La historia de esta crisis se empezó a escribir hace dos años. Desde entonces, desde que estalló el fiasco de las subprime en Estados Unidos, el discurso de la culpabilidad ha ocupado (y preocupado) a los comentaristas. Los que sabían del tema hablaban de ‘rating’, ‘agencias de colocación’, ‘productos de alto riesgo financiero’… términos todos que sonaban a chino para la mayoría de los mortales. Todos estos exégetas se referían a un tsunami cuyas olas gigantes irían propagándose poco a poco por los cinco continentes.
Pues eso, que en aquel instante los responsables eran unos ejecutivos norteamericanos, pijos y engominados, que se habían puesto las botas concediendo hipotecas sin-ton-ni-son, obviando los dos principios básicos de la prudencia financiera: riesgo y solvencia.
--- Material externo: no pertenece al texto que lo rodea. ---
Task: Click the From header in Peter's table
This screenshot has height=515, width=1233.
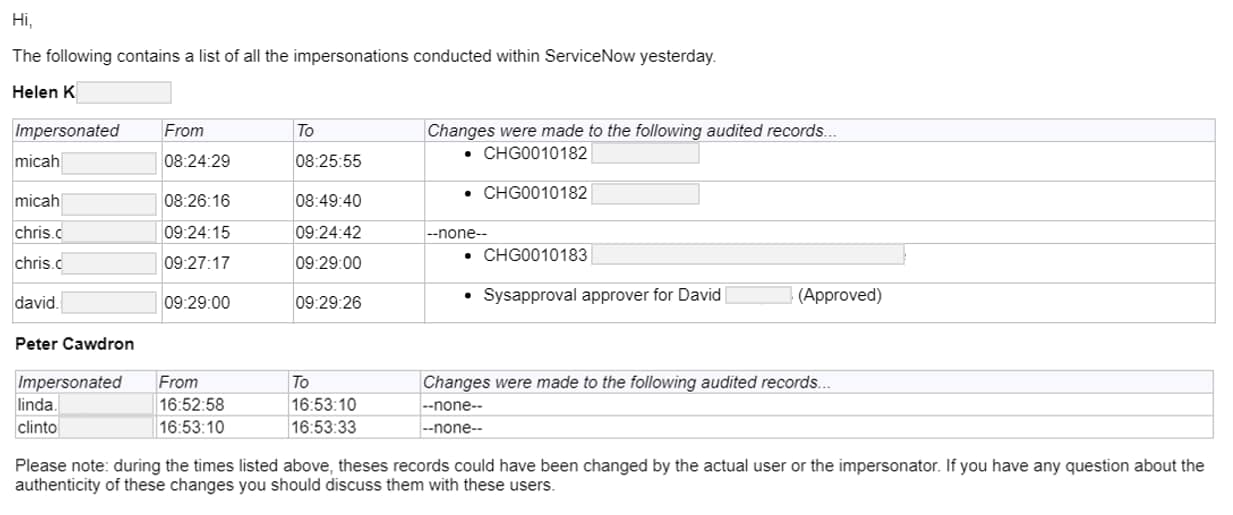Action: click(179, 382)
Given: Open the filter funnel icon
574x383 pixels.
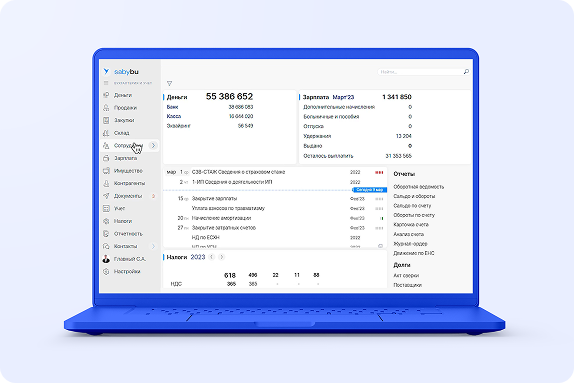Looking at the screenshot, I should tap(169, 83).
Aquello ya forma parte del pasado. Quedará reflejado en la manuales de Historia, igual que figura aquel Jueves Negro que desencadenó la Gran Depresión de las naciones industrializadas a partir de 1929.
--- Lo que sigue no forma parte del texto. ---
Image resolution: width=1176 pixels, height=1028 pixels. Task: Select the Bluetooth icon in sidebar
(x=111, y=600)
Ahora estamos en recesión. La situación se ha agravado tanto en estos dieciocho meses que ya corremos contra el reloj. El tiempo de los debates debería estar, teóricamente, superado, pero mucho me temo que no está siendo así. Que más que encontrar soluciones al problema, nuestros próceres se están dedicando a buscar chivos expiatorios que se lleven buena parte de las hostias que están recibiendo ellos en estos momentos. La semana pasada fueron los bancos y ésta le ha tocado el turno a los sindicatos. A los primeros se les acusó de pescar en aguas revueltas, obteniendo beneficios multimillonarios mientras cierran cientos de empresas, y a los segundos se les critica por no hacer nada, por mantener una actitud laxa frente al poder establecido.
Posiblemente lleven razón, pero lo que está claro es que hace falta un gran pacto social para que la economía empiece a remontar el vuelo y se frene la destrucción de puestos de trabajo. Se trata de ponerse de acuerdo, algo difícil de conseguir desde posiciones maximalistas.